*TASK OBJECTIVE:*
Copy the therapy tips from the words "Tip 1 – Lean" through "types of support.", swapping "colleagues" for "coworkers".

*EXERCISE PASSAGE:*
Tips for New Clients

Starting therapy can feel daunting so we've pulled together our top 5 tips to help you prepare for and get the most from therapy sessions. If you are currently waiting for a space, you could start some of the tips now to get ahead. Don't worry if you're not able to do any of these tips. It could be something we also look at in therapy. People start in different places.

Tip 1 – Lean on some support

It can be helpful to consider if there is anyone in your support network who can directly or indirectly help you through your therapy journey.  They don’t need to know you’re in therapy, or what you discuss in therapy, but they may be able to offer you comfort or cheer you up if you are feeling low.  This could also be someone who you could sit comfortably with and not have to talk very much or someone who encourages you out of the house. It’s rare that one person can be all of these things, so you may have different friends, family members or colleagues who can offer you different types of support.

*ENTRIES PROVIDED:*
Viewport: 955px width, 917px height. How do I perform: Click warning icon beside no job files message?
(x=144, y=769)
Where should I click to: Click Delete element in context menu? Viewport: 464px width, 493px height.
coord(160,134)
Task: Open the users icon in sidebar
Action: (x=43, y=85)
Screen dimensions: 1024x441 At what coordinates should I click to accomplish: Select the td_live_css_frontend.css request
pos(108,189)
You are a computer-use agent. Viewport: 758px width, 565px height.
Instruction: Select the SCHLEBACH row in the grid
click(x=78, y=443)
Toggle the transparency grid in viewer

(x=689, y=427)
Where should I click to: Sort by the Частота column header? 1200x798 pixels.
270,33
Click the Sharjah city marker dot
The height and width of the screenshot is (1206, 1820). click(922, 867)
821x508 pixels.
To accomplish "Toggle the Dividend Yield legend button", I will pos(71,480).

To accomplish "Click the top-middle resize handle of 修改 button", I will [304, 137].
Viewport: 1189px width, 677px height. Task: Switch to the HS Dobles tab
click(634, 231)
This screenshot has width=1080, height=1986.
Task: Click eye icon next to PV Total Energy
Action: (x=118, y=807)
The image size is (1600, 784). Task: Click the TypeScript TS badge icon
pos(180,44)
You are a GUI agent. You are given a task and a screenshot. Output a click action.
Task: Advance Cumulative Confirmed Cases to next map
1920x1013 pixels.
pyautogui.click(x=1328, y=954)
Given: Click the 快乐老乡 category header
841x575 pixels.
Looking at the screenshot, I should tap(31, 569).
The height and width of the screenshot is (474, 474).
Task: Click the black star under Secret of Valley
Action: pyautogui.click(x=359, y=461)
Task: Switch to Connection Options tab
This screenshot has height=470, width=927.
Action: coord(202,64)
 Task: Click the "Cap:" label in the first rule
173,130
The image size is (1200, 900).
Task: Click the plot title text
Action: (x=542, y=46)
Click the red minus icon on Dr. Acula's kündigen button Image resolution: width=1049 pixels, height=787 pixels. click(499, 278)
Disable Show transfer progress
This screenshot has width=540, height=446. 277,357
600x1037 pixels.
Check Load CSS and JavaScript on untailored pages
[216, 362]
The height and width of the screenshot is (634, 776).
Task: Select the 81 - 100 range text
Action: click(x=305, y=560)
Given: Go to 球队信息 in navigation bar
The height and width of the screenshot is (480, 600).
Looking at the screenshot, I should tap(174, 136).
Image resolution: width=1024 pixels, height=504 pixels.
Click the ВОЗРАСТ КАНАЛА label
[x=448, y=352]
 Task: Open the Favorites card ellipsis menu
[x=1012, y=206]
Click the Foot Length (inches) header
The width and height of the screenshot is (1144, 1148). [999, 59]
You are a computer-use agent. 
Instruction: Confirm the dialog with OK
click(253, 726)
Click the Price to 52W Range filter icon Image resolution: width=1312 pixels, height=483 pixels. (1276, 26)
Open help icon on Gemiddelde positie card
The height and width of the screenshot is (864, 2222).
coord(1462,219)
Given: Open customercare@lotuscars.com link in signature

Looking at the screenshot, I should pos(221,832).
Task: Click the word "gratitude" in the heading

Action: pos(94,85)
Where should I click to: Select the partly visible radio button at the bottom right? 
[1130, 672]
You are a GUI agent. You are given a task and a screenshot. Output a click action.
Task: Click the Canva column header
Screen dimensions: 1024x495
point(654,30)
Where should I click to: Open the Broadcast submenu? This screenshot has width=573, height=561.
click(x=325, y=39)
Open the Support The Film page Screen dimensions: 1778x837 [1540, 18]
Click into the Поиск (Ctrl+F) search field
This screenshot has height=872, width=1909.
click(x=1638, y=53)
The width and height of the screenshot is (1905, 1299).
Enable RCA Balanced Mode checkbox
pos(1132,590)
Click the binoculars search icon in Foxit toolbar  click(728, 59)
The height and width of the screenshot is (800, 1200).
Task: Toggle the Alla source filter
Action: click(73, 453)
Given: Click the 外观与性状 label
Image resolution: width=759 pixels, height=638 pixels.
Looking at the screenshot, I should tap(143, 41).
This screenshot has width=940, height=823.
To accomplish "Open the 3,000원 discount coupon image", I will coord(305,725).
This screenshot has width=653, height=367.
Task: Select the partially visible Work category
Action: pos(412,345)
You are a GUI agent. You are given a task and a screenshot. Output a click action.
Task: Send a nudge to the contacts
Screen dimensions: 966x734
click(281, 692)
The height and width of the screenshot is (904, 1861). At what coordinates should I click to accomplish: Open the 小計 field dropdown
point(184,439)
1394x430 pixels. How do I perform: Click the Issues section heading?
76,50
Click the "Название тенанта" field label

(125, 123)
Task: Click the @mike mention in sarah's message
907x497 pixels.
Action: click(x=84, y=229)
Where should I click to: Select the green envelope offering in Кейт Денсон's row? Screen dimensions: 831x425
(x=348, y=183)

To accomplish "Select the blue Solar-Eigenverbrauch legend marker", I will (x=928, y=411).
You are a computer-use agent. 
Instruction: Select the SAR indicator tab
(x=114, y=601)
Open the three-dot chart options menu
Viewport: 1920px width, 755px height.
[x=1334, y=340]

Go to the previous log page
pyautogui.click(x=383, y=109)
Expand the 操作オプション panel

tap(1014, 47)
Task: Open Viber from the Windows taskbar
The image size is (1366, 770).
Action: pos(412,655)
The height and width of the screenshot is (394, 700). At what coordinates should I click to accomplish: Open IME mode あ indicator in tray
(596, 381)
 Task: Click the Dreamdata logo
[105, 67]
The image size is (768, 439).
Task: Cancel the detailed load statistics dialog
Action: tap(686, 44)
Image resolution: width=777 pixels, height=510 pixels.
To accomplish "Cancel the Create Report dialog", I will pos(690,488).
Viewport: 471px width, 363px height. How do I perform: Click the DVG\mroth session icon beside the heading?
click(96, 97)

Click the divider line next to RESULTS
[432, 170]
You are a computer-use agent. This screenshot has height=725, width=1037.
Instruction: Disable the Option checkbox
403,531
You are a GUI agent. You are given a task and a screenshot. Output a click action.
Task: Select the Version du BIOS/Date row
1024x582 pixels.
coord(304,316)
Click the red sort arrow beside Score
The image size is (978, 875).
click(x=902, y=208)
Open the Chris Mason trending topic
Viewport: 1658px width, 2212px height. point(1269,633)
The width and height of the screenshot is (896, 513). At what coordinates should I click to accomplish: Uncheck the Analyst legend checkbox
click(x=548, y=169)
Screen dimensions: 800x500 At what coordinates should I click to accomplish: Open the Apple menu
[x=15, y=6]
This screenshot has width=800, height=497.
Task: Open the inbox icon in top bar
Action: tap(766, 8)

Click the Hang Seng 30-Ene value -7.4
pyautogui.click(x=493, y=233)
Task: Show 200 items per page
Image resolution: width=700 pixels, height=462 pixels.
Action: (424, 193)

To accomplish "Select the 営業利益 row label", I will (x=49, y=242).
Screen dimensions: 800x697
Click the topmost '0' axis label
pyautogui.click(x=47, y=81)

*ANSWER SECTION:*
Tip 1 – Lean on some support

It can be helpful to consider if there is anyone in your support network who can directly or indirectly help you through your therapy journey.  They don’t need to know you’re in therapy, or what you discuss in therapy, but they may be able to offer you comfort or cheer you up if you are feeling low.  This could also be someone who you could sit comfortably with and not have to talk very much or someone who encourages you out of the house. It’s rare that one person can be all of these things, so you may have different friends, family members or coworkers who can offer you different types of support.